## Task
Please give the listing underneath again, exactly as shown.

====== Records supplied ======

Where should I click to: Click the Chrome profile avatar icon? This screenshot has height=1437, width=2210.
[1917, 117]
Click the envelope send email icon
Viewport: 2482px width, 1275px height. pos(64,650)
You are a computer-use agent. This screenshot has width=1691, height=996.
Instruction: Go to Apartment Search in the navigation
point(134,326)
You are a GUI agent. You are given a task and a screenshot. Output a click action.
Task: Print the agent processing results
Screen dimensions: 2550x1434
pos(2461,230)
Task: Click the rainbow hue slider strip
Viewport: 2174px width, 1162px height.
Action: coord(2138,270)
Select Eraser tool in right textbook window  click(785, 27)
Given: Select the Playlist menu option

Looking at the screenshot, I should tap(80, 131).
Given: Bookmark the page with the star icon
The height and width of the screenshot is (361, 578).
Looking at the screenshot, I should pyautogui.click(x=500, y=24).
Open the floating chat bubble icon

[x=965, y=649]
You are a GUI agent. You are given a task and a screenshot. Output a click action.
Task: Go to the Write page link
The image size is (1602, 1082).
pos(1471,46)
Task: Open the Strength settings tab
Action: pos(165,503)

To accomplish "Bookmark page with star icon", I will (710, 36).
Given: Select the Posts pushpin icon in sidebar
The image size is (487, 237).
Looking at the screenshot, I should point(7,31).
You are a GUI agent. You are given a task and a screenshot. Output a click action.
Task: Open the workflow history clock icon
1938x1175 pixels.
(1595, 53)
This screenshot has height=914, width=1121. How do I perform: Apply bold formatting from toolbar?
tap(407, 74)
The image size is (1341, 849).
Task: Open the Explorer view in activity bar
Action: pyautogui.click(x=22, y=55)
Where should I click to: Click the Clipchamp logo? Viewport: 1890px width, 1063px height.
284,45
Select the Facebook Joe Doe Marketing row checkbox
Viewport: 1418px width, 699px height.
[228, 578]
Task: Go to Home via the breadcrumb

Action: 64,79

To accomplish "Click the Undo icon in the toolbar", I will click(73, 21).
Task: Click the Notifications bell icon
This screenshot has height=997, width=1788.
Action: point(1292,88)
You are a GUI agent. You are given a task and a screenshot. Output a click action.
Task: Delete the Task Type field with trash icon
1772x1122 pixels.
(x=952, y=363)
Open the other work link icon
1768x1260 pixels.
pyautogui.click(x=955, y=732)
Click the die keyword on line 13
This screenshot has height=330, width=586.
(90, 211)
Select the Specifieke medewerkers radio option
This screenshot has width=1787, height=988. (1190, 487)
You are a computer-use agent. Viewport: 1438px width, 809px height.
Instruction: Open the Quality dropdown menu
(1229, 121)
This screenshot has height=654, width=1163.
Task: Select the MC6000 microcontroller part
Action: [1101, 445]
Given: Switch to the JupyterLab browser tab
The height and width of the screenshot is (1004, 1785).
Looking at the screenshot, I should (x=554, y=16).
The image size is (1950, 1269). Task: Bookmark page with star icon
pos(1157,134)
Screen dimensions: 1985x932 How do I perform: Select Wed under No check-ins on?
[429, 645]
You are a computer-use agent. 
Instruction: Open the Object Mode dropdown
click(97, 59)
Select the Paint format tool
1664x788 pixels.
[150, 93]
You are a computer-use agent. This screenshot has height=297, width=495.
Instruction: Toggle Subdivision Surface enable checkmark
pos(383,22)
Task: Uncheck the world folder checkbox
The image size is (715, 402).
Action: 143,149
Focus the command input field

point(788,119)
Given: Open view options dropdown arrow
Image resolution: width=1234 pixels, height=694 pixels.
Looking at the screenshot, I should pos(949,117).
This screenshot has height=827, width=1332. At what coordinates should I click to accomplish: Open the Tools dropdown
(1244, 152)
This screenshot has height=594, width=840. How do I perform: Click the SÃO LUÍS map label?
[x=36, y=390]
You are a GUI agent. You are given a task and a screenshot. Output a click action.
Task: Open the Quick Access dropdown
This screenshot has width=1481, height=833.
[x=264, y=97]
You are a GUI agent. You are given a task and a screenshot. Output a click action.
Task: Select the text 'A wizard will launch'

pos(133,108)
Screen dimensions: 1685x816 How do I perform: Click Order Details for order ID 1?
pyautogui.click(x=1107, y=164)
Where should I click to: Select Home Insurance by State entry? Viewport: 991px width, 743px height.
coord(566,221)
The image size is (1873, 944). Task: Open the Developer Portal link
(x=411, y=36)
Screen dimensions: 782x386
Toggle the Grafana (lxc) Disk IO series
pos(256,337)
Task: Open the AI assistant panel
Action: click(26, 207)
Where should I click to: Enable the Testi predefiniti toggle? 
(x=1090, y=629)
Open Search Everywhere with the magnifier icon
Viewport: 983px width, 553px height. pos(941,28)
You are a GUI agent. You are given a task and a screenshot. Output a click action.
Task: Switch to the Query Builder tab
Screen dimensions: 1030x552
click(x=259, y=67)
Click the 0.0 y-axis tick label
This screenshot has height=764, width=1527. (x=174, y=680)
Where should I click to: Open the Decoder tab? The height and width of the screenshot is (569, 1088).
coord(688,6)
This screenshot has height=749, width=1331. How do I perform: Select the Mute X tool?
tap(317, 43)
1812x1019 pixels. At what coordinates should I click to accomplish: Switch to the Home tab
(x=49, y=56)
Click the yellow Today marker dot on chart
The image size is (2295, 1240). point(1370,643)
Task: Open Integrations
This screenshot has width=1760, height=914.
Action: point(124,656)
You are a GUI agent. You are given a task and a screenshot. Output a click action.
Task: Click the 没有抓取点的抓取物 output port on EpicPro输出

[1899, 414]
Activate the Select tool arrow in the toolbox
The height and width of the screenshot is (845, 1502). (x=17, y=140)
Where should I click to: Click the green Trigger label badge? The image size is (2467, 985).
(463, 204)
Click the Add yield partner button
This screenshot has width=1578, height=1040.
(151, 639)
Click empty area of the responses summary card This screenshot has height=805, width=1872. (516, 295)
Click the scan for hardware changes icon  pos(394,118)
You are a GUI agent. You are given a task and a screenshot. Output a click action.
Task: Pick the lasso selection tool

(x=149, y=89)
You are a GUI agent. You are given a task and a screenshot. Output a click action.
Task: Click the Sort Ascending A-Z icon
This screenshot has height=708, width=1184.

======

## Task solution
Where should I click to: Click the Chrome profile avatar icon? This screenshot has height=1437, width=2210.
[1917, 117]
Click the envelope send email icon
Viewport: 2482px width, 1275px height. pos(64,650)
You are a computer-use agent. This screenshot has width=1691, height=996.
Instruction: Go to Apartment Search in the navigation
point(134,326)
You are a GUI agent. You are given a task and a screenshot. Output a click action.
Task: Print the agent processing results
Screen dimensions: 2550x1434
pos(2461,230)
Task: Click the rainbow hue slider strip
Viewport: 2174px width, 1162px height.
Action: coord(2138,270)
Select Eraser tool in right textbook window  click(785, 27)
Given: Select the Playlist menu option

Looking at the screenshot, I should tap(80, 131).
Given: Bookmark the page with the star icon
The height and width of the screenshot is (361, 578).
Looking at the screenshot, I should pyautogui.click(x=500, y=24).
Open the floating chat bubble icon

[x=965, y=649]
You are a GUI agent. You are given a task and a screenshot. Output a click action.
Task: Go to the Write page link
The image size is (1602, 1082).
pos(1471,46)
Task: Open the Strength settings tab
Action: pos(165,503)

To accomplish "Bookmark page with star icon", I will (710, 36).
Given: Select the Posts pushpin icon in sidebar
The image size is (487, 237).
Looking at the screenshot, I should point(7,31).
You are a GUI agent. You are given a task and a screenshot. Output a click action.
Task: Open the workflow history clock icon
1938x1175 pixels.
(1595, 53)
This screenshot has height=914, width=1121. How do I perform: Apply bold formatting from toolbar?
tap(407, 74)
The image size is (1341, 849).
Task: Open the Explorer view in activity bar
Action: pyautogui.click(x=22, y=55)
Where should I click to: Click the Clipchamp logo? Viewport: 1890px width, 1063px height.
284,45
Select the Facebook Joe Doe Marketing row checkbox
Viewport: 1418px width, 699px height.
[228, 578]
Task: Go to Home via the breadcrumb

Action: 64,79

To accomplish "Click the Undo icon in the toolbar", I will click(73, 21).
Task: Click the Notifications bell icon
This screenshot has height=997, width=1788.
Action: point(1292,88)
You are a GUI agent. You are given a task and a screenshot. Output a click action.
Task: Delete the Task Type field with trash icon
1772x1122 pixels.
(x=952, y=363)
Open the other work link icon
1768x1260 pixels.
pyautogui.click(x=955, y=732)
Click the die keyword on line 13
This screenshot has height=330, width=586.
(90, 211)
Select the Specifieke medewerkers radio option
This screenshot has width=1787, height=988. (1190, 487)
You are a computer-use agent. Viewport: 1438px width, 809px height.
Instruction: Open the Quality dropdown menu
(1229, 121)
This screenshot has height=654, width=1163.
Task: Select the MC6000 microcontroller part
Action: [1101, 445]
Given: Switch to the JupyterLab browser tab
The height and width of the screenshot is (1004, 1785).
Looking at the screenshot, I should (x=554, y=16).
The image size is (1950, 1269). Task: Bookmark page with star icon
pos(1157,134)
Screen dimensions: 1985x932 How do I perform: Select Wed under No check-ins on?
[429, 645]
You are a computer-use agent. 
Instruction: Open the Object Mode dropdown
click(97, 59)
Select the Paint format tool
1664x788 pixels.
[150, 93]
You are a computer-use agent. This screenshot has height=297, width=495.
Instruction: Toggle Subdivision Surface enable checkmark
pos(383,22)
Task: Uncheck the world folder checkbox
The image size is (715, 402).
Action: 143,149
Focus the command input field

point(788,119)
Given: Open view options dropdown arrow
Image resolution: width=1234 pixels, height=694 pixels.
Looking at the screenshot, I should pos(949,117).
This screenshot has height=827, width=1332. At what coordinates should I click to accomplish: Open the Tools dropdown
(1244, 152)
This screenshot has height=594, width=840. How do I perform: Click the SÃO LUÍS map label?
[x=36, y=390]
You are a GUI agent. You are given a task and a screenshot. Output a click action.
Task: Open the Quick Access dropdown
This screenshot has width=1481, height=833.
[x=264, y=97]
You are a GUI agent. You are given a task and a screenshot. Output a click action.
Task: Select the text 'A wizard will launch'

pos(133,108)
Screen dimensions: 1685x816 How do I perform: Click Order Details for order ID 1?
pyautogui.click(x=1107, y=164)
Where should I click to: Select Home Insurance by State entry? Viewport: 991px width, 743px height.
coord(566,221)
The image size is (1873, 944). Task: Open the Developer Portal link
(x=411, y=36)
Screen dimensions: 782x386
Toggle the Grafana (lxc) Disk IO series
pos(256,337)
Task: Open the AI assistant panel
Action: click(26, 207)
Where should I click to: Enable the Testi predefiniti toggle? 
(x=1090, y=629)
Open Search Everywhere with the magnifier icon
Viewport: 983px width, 553px height. pos(941,28)
You are a GUI agent. You are given a task and a screenshot. Output a click action.
Task: Switch to the Query Builder tab
Screen dimensions: 1030x552
click(x=259, y=67)
Click the 0.0 y-axis tick label
This screenshot has height=764, width=1527. (x=174, y=680)
Where should I click to: Open the Decoder tab? The height and width of the screenshot is (569, 1088).
coord(688,6)
This screenshot has height=749, width=1331. How do I perform: Select the Mute X tool?
tap(317, 43)
1812x1019 pixels. At what coordinates should I click to accomplish: Switch to the Home tab
(x=49, y=56)
Click the yellow Today marker dot on chart
The image size is (2295, 1240). point(1370,643)
Task: Open Integrations
This screenshot has width=1760, height=914.
Action: point(124,656)
You are a GUI agent. You are given a task and a screenshot. Output a click action.
Task: Click the 没有抓取点的抓取物 output port on EpicPro输出

[1899, 414]
Activate the Select tool arrow in the toolbox
The height and width of the screenshot is (845, 1502). (x=17, y=140)
Where should I click to: Click the green Trigger label badge? The image size is (2467, 985).
(463, 204)
Click the Add yield partner button
This screenshot has width=1578, height=1040.
(151, 639)
Click empty area of the responses summary card This screenshot has height=805, width=1872. (516, 295)
Click the scan for hardware changes icon  pos(394,118)
You are a GUI agent. You are given a task and a screenshot. Output a click action.
Task: Pick the lasso selection tool

(x=149, y=89)
You are a GUI agent. You are given a task and a screenshot. Output a click action.
Task: Click the Sort Ascending A-Z icon
This screenshot has height=708, width=1184.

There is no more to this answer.